Margin Notes

The best moments of Suburban Girl are those at the start, as the credits play over a series of split screens revealing the working life of Brett (Sarah Michelle Gellar), a book editor working on a particularly bad series of books. As she sits in her office or reads while walking, we see her hand constantly writing comments in the margins of the texts, then crossing them out, then rewriting them with even greater vehemence. Her red pen corrects the grammar, makes emotional use of question marks and angry exclamation points, and even doodles pictures beneath purple passages of prose. It's a wonderful visualization of the small steps of writing and editing a text, and a nice metacommentary on the act of translating a text from page to screen: what do you keep and what do you cut out?
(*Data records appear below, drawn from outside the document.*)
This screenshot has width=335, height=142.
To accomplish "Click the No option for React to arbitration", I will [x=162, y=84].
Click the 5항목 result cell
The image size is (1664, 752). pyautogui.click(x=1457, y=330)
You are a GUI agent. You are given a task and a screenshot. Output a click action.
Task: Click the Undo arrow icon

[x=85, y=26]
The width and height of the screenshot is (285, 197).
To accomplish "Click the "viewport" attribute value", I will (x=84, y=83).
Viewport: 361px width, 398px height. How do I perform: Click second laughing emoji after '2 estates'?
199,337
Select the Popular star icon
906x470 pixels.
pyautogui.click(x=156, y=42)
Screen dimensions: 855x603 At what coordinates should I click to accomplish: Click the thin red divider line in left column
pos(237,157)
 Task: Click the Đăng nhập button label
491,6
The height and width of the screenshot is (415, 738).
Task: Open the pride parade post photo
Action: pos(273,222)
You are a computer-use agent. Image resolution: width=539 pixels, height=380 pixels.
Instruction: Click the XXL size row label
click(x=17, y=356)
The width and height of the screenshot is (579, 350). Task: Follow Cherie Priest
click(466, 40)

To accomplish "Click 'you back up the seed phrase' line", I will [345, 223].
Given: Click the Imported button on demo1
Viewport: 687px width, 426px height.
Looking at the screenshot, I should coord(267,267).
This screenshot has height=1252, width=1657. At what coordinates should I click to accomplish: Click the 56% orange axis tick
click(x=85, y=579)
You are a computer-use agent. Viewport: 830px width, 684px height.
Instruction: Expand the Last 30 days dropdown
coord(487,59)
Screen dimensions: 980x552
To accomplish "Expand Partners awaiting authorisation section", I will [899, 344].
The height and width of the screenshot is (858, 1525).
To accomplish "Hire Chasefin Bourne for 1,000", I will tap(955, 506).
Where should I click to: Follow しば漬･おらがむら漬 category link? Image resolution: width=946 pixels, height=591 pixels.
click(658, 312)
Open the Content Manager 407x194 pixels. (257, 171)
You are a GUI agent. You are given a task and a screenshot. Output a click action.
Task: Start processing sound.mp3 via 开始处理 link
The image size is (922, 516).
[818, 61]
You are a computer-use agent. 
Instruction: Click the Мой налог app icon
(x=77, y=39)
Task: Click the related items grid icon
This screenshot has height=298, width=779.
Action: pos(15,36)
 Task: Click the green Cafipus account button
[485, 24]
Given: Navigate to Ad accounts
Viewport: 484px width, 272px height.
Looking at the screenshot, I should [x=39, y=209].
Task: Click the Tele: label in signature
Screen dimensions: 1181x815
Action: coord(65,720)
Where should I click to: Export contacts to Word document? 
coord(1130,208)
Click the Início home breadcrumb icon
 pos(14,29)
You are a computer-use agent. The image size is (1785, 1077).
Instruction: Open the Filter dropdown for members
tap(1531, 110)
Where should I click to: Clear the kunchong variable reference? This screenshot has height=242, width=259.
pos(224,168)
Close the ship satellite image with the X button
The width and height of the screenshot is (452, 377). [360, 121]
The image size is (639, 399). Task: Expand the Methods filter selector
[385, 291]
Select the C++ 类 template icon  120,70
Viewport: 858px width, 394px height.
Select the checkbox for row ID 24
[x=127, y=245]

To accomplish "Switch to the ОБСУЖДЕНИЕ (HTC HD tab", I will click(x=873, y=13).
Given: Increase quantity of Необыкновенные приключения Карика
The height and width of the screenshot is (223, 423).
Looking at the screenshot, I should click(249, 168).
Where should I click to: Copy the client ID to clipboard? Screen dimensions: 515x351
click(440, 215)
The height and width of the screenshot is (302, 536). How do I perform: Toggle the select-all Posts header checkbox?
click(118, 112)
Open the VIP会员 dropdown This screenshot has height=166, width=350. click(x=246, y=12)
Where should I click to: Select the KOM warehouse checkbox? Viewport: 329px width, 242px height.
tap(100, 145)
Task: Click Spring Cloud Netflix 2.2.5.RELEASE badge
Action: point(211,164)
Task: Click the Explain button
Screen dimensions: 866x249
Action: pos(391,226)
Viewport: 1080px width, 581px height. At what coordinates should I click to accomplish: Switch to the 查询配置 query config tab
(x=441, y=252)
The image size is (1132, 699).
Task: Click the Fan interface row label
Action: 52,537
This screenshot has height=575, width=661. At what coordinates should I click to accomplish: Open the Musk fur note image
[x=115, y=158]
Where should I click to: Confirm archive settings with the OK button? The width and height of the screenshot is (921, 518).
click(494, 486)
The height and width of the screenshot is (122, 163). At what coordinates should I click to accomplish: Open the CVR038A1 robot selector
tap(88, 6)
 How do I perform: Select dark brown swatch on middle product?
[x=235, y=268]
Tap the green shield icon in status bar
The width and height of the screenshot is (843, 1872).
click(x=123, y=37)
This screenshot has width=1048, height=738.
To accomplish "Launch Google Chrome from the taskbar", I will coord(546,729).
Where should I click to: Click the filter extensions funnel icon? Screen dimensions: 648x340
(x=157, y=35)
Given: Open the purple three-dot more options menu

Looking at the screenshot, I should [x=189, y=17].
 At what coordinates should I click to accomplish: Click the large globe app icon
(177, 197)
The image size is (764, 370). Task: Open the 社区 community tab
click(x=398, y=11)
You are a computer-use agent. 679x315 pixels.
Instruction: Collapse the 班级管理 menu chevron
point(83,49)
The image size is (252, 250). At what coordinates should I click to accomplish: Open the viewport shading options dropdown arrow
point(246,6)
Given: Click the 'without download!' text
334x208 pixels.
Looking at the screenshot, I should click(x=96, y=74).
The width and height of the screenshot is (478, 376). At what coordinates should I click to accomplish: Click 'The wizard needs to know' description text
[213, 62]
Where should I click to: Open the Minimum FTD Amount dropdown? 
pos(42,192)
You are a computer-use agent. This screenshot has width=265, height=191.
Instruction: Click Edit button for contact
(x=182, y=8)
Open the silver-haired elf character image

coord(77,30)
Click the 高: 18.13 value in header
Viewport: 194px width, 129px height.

Based on two short stories from Melissa Banks' The Girl's Guide to Hunting and Fishing, Suburban Girl (the bland renaming already giving a hint of the film's problems) is a slight piece, a movie whose potential is apparent but only appears in flashes between the cliched older man-younger woman relationship narrative that dominates it. That the younger woman is played by Gellar and the older man by Alec Baldwin makes those cliches more palatable: they are both gifted at underplaying and finding funny notes to land on, and they both radiate intelligence, which makes them convincing as members of the publishing world. And they have good chemistry together, Gellar's furrowed brow meeting Baldwin's wryly raised eyebrow to make for a winning combination of wit, melancholy and cynicism about love's travails. But how does Brett's dad fit in? Or her dyspeptic brother? What happens to the friends and boyfriends that appear and disappear at random throughout the film? And wasn't there a way to more firmly integrate the professional and personal issues the film explores? I haven't read Banks' book yet, but I suspect its length and detail allowed a greater amount of breathing room for all those characters and plot points. Suburban Girl is fun, but it could've used a Brett in the editing room.